Why we stay stuck: Part 4

Welcome back to our series called “Why we stay stuck.” It’s an exploration of the barriers to being mentally healthy. There is a great deal of literature out there/ We’ve covered what our brains do and how we think. Now to talk about the interpersonal level ie how we interact with other and the impact it has on our ability to change.

At the interpersonal level, mental disorders arise because of maladaptive interpersonal behaviors1. In therapy terms, the face we present to the world is called an affect. It reflects our mood, what we think of a situation, and what we think about the other person. When a person is treated poorly or does not have her emotional needs met over a period of time, she will develop the negative affective constellation, namely anger, sadness and shame.

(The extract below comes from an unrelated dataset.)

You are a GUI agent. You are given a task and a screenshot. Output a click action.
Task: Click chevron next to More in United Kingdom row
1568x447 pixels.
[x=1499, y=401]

Anger is part of the first affective constellation1. It is a defense, meaning it protects the person from painful feelings and other damages to the sense of self. As part of an affective constellation, anger is tied to sadness and shame. Emotional needs not being met or damage to the send of self produces sadness and anger protects against that hurt. However, shame arises when a person’s sense of self has been damaged so severely, she starts to believe their is something intrinsically wrong with her.Shame is critical to understand because it is a rejection of the self. It is all encompassing and totally pervasive.

The negative affective constellation drives behaviors that may initially serve to protect a person emotionally, but ultimately prove to be counterproductive in interpersonal relationships1. Behaviors driven by anger, sadness and shame tend to be damaging to others or allow for more damage to the sense of self. We’ve all seen it happen. Maybe you’ve stayed in an abusive relationship because you believe you deserve it. He only says those mean things because they are true, right? Or maybe, you’ve gotten in a fight with a friend because you hurt her feelings, even though it wasn’t what you mean to do. Her anger is protecting her but it’s hurting the relationships.

We get trapped in a cycle of unhealthy interpersonal relationships as actions that protect the self actually alienate others. It’s similar to the cycle we saw at the cognitive level.  We seem to play out the same things over and over in our thoughts and our relationships, making change that much more difficult and staying stuck seem that much more likely.

1Teyber, E. (2006). Interpersonal process in therapy: An integrative approach (5th Edition). Belmont: Brooks/Cole.